Finally, here they are, as promised: the pictures of my Watteau pleat dress. Please don't pay attention to the slightly weird poses and strained facial expressions. I never look well on self-timer. I took pictures from front, back and sides to really show off the different faces of this dress.
Seen from the front, it looks like a vaguely vintage inspired day dress. And of course, it has pockets...
From the side, you can really see the 'gap' between my back and the pleat. There is a bit of fabric there, reacting space between the slightly hollow back seam and the straight pleat.
And from the back you can see the Watteau pleat in all its glory. I know it would have been more historically correct to have the entire back of the dress in the same fabric (gowns of that era closed at the front, sometimes showing a contrasting or matching stomacher and petticoats there) but I ran out of the black and white printed fabric.
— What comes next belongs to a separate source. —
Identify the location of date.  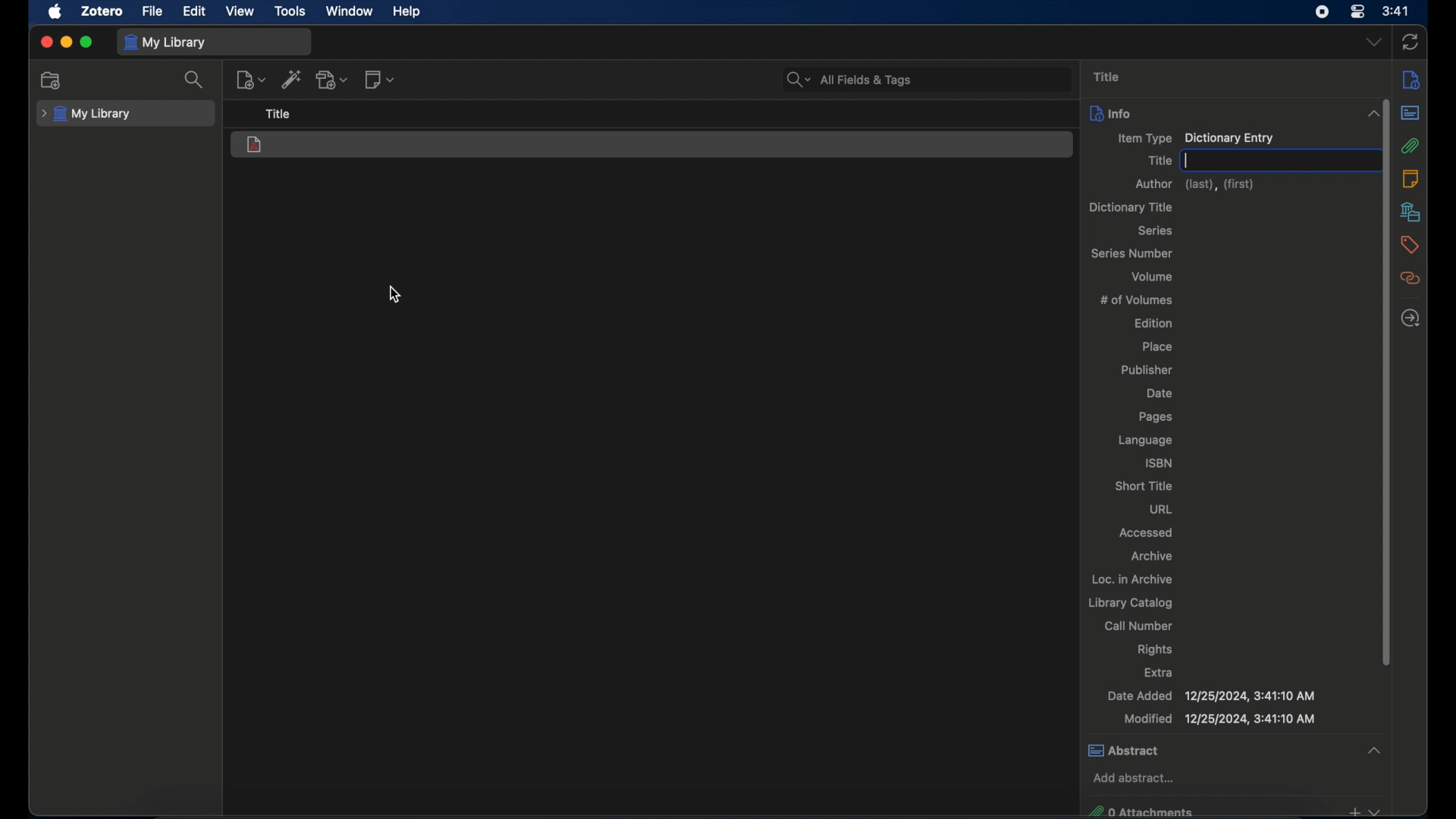
(1162, 393).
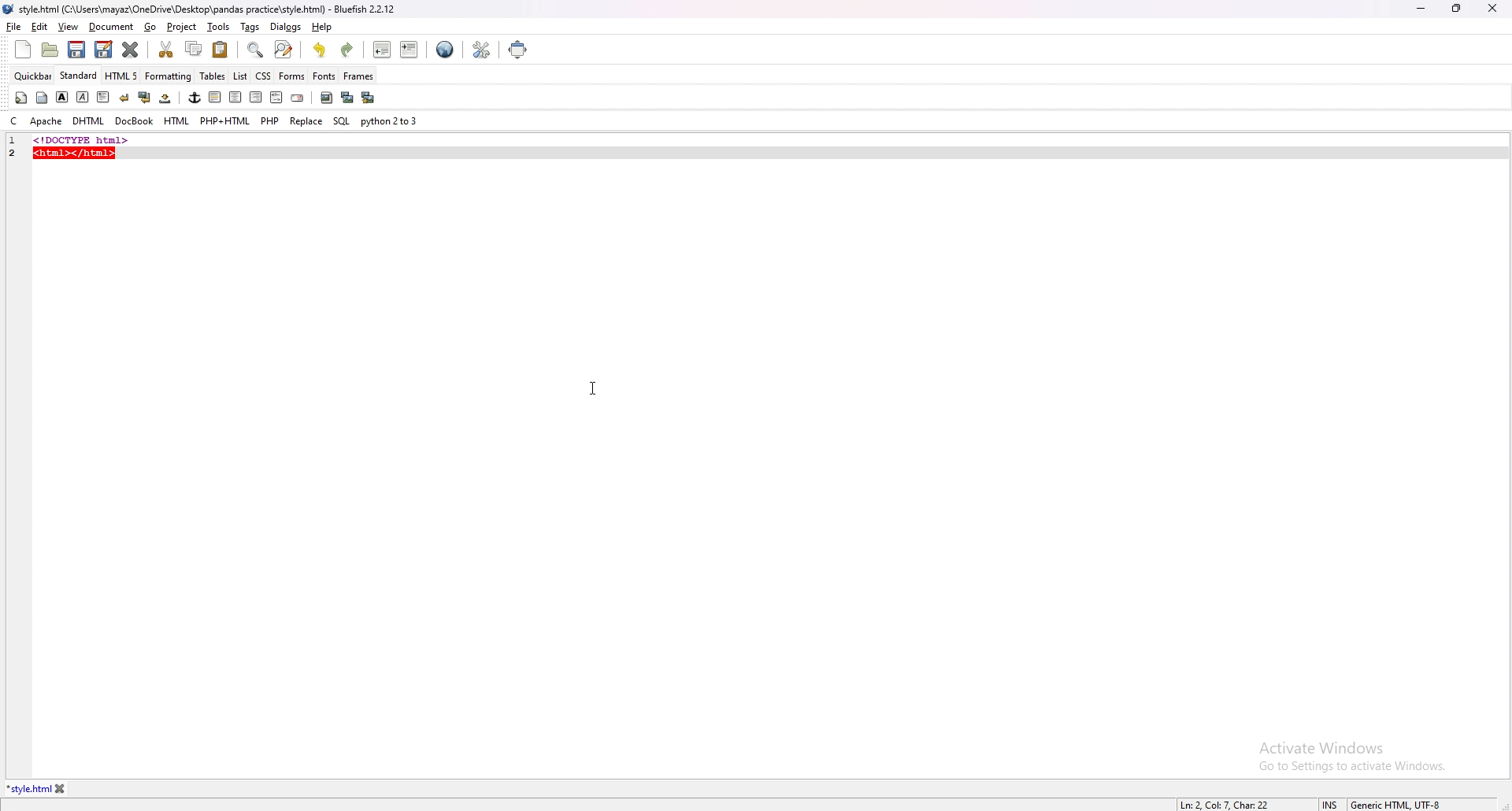 Image resolution: width=1512 pixels, height=811 pixels. What do you see at coordinates (220, 49) in the screenshot?
I see `paste` at bounding box center [220, 49].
I thought this would be the best way to deal with the fabric shortage, although it means that my pleat will not blend in with my skirt seamlessly like in the historical examples.
I am rather happy with this dress. It was a big experiment, but I think the end result looks good, and was suprisingly easy to make. But of course, the proof of the pudding is in the eating, and for any of my sewing creations that means wearing it out. I haven't worn this one outdoors yet, and based on the reactions on my (much more 'normal') double polkadot dress, I may be in for a treat. I have shown the dress to a friend however. She liked it, even though she's not into 'unusual dressing' herself.
By the way, Watteau was a painter in the late 17th and early 18th century. The pleat is called after him because he painted a lot of ladies wearing the 'sackback gown' or 'robe a la francaise' fashionable at the time.